The protest is dichotomous, departing from the point of disgust at the social establishments and arriving at the rendezvous of anarchical liberty and poetic justice.
It jeers at rigid perceptions of art and undresses creativity, thereby breaking the barriers of thought into an unlimited realm.
The artists are unrestrained and daring, and they find pleasure in the new narrative, that which seeks to confound regimented political philosophies and social norms and declaring a new social order from the ruin of the past.
That the National Art Gallery has welcomed these raucous screams of psychic protests speaks volumes of how the intellectual establishments of Namibia put first the sacrosanct right to the inalienable freedom of conscience.
The conservatives may be shocked at such a flaunted nature of liberal creativity just at the same time as the contemporary moral revolutionary would laud these rich but pensive patterns of evolving art.
The footmarks of Asia’s most controversial and world renowned conceptual artist, Ai Wei Wei have not only been reignited in the flames of the artistic blast-furnace, but his image has been brought right into that conflagration.
Wei Wei is one artist whose works have derived from his political protests to the point where the artist’s way of life becomes the basis of art.
So profound is this theory that it has resonated with the contemporary protest artists, tired of the monotony of organised society.
It is by no surprise that young artists from the country’ prestigious university have embraced this cultic figure that seem to inspire the lines of each and every of the works arrayed in the NAGN.
Ndapewa Shikwambi’s Make-up is breathtakingly conceptualised, a break off from the old norms of paint on canvass that discovers new horizons and forms of expression.
Salomon Ngeteeka’s use of spray paint brings the image of Misbehaving Manikie, a direct assault to the political hat draws mixed feelings.
Ngeteeka plays with a very cultic symbol of politics in Namibia, the raised fist of revolution, black power and emancipation raises the middle finger to insult.

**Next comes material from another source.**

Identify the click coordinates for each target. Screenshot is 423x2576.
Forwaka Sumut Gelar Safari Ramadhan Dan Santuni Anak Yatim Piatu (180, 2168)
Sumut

The artist seeks relevance from controversy, typical of the new age rising generation of artists who find refugee from the fold where “anything goes.”
He plays on dark humour and wads into unfamiliar territory.
Here Ai Wei Wei energises the creativity, as the artwork is reminiscent of the photograph of his hand raising the middle finger at the Eiffel Tower.
It is Benjamin Goa-Eiseb whose REBEL against oppressors rightly capture the visage of this Chinese creative genius in fine liners, markers and acrylic paint.
Peter Mwashindange takes after Banksy’s balloon girl to expose the harmonious energy between man and animal.